# Stated task
Turn the part of the listing running from the line containing "Given: Click the plus icon to add a menu item" through the line containing "tap(570, 367)" into a numbered list, leaving out any blank lines.

# Records supplied
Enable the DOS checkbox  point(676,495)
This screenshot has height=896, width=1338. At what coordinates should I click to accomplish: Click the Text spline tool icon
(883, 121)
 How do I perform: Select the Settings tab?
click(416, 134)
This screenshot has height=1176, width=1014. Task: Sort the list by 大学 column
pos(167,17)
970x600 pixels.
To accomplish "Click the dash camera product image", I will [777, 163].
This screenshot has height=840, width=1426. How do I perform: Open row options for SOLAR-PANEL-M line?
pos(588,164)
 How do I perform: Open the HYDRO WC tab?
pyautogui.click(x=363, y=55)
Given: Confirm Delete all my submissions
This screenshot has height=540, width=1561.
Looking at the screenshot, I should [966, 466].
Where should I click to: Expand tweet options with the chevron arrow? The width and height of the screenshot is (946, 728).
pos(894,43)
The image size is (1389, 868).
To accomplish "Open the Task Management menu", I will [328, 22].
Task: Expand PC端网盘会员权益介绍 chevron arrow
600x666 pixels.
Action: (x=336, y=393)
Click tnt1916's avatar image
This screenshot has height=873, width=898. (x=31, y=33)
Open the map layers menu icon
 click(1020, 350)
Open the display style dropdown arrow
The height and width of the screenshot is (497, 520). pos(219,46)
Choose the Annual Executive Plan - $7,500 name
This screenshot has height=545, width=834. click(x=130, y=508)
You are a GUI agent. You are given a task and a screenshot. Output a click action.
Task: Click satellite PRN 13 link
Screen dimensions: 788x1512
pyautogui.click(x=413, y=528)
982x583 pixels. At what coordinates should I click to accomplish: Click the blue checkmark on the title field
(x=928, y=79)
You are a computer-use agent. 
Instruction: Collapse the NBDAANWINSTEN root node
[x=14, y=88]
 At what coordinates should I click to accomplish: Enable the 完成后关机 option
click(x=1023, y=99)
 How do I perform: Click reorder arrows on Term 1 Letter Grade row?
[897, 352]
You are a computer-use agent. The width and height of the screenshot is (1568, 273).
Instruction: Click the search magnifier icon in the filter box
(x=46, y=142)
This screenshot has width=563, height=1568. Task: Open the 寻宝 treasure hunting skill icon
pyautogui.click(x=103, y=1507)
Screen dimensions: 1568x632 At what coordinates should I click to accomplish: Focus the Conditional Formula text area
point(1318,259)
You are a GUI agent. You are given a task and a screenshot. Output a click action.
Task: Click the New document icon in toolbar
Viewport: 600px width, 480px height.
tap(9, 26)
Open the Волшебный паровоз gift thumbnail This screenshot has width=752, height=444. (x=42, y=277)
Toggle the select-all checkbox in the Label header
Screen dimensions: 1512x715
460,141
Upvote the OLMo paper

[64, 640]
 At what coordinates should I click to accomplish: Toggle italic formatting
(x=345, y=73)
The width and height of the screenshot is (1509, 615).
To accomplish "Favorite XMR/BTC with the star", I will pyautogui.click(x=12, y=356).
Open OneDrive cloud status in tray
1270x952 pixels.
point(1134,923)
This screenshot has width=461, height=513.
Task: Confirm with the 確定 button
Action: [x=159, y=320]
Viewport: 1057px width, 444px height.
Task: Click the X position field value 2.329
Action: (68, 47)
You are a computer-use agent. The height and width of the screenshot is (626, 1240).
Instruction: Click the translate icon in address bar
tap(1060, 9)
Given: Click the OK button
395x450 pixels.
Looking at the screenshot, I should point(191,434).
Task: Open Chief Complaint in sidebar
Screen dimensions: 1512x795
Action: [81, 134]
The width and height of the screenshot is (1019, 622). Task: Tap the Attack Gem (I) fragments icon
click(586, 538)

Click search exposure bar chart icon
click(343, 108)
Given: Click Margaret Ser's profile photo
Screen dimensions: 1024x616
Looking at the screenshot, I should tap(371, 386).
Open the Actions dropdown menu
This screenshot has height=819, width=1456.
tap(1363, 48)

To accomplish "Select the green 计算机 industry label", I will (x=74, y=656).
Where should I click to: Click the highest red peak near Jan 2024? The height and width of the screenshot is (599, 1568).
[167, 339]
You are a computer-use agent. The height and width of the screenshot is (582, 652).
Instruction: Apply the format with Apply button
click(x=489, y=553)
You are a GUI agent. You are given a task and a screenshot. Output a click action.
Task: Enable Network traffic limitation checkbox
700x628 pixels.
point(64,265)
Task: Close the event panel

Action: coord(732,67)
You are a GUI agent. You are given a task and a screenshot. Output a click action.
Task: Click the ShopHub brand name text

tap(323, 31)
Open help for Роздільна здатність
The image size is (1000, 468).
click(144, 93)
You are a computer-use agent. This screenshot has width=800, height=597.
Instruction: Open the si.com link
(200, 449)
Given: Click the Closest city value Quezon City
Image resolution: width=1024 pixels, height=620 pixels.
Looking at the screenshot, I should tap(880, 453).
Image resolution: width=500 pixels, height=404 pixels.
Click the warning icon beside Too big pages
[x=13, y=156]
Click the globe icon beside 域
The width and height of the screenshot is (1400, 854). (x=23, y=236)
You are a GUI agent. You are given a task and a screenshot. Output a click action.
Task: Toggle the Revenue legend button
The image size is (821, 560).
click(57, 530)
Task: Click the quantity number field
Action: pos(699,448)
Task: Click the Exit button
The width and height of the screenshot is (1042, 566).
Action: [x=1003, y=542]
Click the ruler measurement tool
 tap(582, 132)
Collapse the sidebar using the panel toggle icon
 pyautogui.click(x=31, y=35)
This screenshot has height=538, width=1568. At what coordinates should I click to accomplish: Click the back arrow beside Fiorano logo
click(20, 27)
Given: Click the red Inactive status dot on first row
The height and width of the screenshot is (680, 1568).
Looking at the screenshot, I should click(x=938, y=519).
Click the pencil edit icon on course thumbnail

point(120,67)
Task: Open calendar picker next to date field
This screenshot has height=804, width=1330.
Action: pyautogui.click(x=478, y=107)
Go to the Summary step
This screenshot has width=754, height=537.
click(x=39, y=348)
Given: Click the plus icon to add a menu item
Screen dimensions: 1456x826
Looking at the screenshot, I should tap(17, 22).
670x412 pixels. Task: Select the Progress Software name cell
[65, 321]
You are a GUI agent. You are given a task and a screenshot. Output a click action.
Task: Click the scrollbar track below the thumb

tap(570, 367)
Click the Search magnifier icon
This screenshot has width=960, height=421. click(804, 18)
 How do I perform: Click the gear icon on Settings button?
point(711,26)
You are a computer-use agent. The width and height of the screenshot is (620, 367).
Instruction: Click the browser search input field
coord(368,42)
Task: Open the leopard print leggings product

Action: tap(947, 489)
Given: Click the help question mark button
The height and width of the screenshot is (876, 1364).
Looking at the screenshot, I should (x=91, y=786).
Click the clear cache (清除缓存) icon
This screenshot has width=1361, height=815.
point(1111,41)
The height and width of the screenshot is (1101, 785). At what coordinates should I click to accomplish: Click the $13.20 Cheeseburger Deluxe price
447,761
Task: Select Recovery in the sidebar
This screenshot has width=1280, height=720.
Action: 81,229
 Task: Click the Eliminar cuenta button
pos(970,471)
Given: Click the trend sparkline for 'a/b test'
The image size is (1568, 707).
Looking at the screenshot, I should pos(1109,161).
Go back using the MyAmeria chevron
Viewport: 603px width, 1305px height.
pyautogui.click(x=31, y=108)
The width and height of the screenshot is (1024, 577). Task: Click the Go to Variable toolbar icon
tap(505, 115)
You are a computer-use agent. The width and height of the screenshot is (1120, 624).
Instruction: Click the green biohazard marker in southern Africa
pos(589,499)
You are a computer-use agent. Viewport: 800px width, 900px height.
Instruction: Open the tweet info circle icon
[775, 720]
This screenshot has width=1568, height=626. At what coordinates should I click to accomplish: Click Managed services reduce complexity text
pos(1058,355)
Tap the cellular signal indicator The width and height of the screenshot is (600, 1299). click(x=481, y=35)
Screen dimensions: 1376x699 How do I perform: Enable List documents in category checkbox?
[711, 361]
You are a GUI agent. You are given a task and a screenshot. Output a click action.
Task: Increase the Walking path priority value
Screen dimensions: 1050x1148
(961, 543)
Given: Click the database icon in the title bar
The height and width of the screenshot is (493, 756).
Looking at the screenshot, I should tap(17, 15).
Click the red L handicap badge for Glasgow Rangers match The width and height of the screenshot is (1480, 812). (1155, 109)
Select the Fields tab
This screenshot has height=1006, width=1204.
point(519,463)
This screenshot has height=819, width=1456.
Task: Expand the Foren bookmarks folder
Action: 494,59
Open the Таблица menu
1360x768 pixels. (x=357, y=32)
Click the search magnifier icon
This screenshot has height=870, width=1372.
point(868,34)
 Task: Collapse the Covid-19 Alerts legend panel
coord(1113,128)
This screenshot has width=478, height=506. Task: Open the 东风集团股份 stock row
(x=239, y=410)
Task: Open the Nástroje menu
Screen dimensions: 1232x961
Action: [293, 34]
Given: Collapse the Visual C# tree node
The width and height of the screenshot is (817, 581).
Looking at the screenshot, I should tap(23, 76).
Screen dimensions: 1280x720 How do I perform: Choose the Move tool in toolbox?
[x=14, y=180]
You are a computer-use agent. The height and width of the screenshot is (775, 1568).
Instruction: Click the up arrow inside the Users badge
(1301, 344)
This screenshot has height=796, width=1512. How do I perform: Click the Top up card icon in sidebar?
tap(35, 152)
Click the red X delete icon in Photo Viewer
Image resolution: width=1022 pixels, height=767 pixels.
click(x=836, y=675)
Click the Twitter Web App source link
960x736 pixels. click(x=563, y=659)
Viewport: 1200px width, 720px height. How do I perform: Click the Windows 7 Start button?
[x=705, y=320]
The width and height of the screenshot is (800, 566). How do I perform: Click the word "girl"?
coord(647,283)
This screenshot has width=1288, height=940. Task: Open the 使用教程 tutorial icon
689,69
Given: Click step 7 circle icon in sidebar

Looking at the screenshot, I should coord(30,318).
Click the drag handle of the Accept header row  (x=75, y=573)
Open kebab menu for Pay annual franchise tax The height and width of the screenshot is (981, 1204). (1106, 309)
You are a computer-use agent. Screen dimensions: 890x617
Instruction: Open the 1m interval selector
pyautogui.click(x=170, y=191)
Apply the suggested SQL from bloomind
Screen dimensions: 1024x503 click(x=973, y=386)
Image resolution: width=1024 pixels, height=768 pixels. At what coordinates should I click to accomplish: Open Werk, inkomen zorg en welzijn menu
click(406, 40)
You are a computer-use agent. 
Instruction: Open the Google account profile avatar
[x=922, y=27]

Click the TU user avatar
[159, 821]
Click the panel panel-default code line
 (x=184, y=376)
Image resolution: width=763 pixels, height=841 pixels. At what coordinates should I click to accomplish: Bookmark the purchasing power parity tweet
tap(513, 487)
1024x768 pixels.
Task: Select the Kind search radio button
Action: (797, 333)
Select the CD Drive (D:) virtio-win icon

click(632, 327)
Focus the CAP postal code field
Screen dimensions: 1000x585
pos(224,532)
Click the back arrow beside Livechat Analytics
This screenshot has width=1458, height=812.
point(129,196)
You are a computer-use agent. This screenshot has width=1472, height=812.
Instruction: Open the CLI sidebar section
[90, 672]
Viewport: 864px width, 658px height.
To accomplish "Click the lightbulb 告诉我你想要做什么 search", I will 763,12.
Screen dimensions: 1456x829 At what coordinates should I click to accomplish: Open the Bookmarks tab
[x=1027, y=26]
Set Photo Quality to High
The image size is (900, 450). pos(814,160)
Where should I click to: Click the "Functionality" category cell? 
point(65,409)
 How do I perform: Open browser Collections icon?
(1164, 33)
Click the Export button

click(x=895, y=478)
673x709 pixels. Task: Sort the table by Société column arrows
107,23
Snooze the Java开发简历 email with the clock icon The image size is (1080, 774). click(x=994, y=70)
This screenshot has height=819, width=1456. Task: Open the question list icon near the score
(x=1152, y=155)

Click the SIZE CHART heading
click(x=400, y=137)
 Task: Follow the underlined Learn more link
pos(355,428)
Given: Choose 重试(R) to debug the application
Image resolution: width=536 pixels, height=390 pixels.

# Answer to this task
1. Given: Click the plus icon to add a menu item
2. Screen dimensions: 1456x826
3. Looking at the screenshot, I should tap(17, 22).
4. 670x412 pixels. Task: Select the Progress Software name cell
5. [65, 321]
6. You are a GUI agent. You are given a task and a screenshot. Output a click action.
7. Task: Click the scrollbar track below the thumb
8. tap(570, 367)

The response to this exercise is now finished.